Jean-Louis Giovannoni, “Tout corps entame”, lu par Isabelle Baladine Howald


Une lecture bouleversante pour Isabelle Baladine Howald que celle de ce livre de Jean-Louis Giovannoni. Elle en rend compte ici.



Jean-Louis Giovannoni Tout corps entame, gravures de Philippe Duthilleul, Aencrages&Co, coll. Écri(peind)re, 2023, 56 p, 21 €



Se tenir




Ne me souviens pas d’avoir été appelé.


Parfois on me serre la main, mais le temps d’arriver… 
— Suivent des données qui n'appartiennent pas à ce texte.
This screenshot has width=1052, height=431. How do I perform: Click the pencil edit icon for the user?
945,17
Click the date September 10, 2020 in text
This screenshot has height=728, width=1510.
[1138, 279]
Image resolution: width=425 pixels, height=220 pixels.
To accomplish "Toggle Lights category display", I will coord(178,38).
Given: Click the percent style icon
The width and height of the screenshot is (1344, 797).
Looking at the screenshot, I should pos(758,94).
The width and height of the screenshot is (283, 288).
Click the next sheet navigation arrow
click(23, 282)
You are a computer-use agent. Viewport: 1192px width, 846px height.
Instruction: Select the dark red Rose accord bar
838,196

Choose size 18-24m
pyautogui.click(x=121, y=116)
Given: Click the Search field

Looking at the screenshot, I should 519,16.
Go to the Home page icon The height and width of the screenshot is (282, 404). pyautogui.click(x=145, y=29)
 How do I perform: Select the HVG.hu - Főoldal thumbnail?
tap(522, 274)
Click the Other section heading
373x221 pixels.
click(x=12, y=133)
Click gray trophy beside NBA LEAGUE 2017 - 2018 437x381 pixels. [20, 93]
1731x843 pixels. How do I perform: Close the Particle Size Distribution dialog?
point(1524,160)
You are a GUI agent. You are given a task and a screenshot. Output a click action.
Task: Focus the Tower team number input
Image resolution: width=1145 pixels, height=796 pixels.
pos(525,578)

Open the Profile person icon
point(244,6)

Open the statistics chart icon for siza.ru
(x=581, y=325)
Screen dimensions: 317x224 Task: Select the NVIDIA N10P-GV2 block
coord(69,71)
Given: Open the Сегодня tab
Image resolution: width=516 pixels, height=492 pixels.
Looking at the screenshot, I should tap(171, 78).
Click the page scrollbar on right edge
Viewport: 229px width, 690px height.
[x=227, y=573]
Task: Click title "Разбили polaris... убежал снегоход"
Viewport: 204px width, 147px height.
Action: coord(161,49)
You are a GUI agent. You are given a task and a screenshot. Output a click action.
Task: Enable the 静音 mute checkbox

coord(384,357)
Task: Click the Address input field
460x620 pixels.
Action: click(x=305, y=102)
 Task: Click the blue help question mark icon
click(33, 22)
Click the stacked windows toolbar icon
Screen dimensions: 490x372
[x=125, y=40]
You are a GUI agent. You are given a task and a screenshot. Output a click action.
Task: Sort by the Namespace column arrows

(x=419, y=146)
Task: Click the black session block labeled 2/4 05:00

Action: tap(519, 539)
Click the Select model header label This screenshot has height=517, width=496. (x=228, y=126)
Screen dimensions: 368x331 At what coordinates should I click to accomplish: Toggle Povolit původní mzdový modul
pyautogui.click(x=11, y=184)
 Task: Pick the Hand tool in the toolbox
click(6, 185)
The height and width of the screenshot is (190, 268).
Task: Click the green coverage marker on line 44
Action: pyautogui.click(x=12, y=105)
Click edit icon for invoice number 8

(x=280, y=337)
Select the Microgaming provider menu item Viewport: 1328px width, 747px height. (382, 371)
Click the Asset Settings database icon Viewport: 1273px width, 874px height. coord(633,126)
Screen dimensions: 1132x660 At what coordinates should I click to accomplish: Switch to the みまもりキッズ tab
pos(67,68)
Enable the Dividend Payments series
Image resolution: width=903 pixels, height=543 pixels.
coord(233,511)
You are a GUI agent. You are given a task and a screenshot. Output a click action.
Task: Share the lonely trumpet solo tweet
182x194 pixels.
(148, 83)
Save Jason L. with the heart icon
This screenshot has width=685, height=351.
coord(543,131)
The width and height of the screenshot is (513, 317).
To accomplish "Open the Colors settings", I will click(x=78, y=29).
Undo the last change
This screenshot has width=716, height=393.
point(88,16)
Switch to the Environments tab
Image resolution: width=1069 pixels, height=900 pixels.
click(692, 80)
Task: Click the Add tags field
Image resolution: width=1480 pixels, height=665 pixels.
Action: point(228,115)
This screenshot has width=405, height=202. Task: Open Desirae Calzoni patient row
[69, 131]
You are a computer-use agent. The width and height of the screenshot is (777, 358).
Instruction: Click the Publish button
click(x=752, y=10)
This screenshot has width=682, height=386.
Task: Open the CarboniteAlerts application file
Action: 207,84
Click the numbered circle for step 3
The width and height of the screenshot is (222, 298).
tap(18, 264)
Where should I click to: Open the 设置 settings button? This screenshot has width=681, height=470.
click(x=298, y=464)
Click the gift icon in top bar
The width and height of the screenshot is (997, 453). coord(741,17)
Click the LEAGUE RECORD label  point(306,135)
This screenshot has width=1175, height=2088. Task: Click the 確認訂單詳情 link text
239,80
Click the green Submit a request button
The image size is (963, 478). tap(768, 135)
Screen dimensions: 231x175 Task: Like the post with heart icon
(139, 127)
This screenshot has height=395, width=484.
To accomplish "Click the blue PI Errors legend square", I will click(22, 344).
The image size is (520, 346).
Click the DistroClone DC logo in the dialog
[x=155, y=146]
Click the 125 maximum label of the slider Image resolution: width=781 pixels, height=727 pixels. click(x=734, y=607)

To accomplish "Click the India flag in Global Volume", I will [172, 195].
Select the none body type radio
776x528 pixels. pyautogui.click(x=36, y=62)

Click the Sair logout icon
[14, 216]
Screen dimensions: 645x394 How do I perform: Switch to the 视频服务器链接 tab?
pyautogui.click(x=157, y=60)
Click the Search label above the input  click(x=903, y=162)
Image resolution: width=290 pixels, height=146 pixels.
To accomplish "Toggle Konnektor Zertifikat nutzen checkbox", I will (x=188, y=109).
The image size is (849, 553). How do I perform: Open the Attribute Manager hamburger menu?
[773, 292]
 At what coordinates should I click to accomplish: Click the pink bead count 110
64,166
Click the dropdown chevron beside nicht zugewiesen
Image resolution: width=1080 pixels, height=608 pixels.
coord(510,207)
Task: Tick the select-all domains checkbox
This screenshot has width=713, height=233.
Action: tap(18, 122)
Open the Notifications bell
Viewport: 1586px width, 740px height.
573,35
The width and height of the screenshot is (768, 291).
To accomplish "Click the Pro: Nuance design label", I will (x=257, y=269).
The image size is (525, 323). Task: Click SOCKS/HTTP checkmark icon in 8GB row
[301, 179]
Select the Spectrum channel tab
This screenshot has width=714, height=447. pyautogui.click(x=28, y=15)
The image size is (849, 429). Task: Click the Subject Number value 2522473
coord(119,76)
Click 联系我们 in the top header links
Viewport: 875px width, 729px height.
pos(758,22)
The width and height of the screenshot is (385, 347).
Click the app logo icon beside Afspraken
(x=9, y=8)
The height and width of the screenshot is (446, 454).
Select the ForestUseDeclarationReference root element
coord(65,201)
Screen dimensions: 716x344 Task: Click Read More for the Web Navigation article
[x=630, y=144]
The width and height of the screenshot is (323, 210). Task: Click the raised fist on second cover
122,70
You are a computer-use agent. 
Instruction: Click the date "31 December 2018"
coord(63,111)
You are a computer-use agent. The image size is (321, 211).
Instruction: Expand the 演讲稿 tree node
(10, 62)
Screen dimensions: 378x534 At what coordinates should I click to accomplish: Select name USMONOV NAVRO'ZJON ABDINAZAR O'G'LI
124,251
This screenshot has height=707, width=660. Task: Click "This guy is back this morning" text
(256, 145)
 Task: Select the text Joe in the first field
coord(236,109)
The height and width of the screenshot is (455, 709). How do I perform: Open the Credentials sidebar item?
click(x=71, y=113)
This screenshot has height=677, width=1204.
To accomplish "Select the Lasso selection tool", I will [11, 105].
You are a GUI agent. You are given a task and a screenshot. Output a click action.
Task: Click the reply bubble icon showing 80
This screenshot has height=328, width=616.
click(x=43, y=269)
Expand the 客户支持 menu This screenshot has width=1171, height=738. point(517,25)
Peut-être devrais-je prendre le visage du tout venant ? 

J’ai la même posture depuis des heures.

Je vérifie de temps en temps si mon corps est là.

Pieds et jambes, je n’en suis pas certain.

Pour l‘instant je suis contenu dans une pièce comme le fruit dans le creux de ma main.

Plus on ajoute de corps, moins il y a d’air ! 

Etre clos n’est pas donné à tout le monde.

Tout ne peut cicatriser

Chaque trace est une histoire 

– corps parti on ne sait où.

 Pourquoi rester entier ? L’air retient si peu.

Jean Louis Giovannoni


C’est un livre qui tient à peine debout. J’en ai retiré ce peu de corps, c’est-à-dire que quand ce « poème » ci-dessus est sorti du livre devant mes yeux, je l’ai laissé faire.
Evidemment il n’y a pas que cela. Mais c’est cela qui m’a retenue. Un poème qui y est – la preuve – et qui me bouleverse. Il me fait penser à Samuel Beckett. Et à Paul Celan pour son entame et pour l’air. Mais je pense toujours aux mêmes choses, c’est vrai.
Un livre où les gravures, les éraflures devrais-je dire, de Philippe Duthilleul ne proposent rien d’autre que ce qui reste comme ce qui s’efface, transposant présence et absence. Dans deux arts différents, dire la même chose ne se voit pas de la même manière mais on sait ce qui se passe, ressemblance, léger déplacement mais aussi infinie proximité.
Ce fut autrefois « Garder le mort » (Unes, 1991, 2017), et c’est aujourd’hui garder le vivant.


Isabelle Baladine Howald

Jean-Louis Giovannoni Tout corps entame, gravures de Philippe Duthilleul, Aencrages&Co, coll. Écri(peind)re, 2023, 56 p, 21 €

Signalons aussi le journal qu’on peut dire du confinement, chez Unes, Le grand vivier, où la même fragilité, la même minutie de l’observation mais dans un texte de prose, plus long, plus détaillée étire le temps, ce temps si particulier, vécu avec la même obstination et la même allure, défaite, émouvante, tellement émouvante.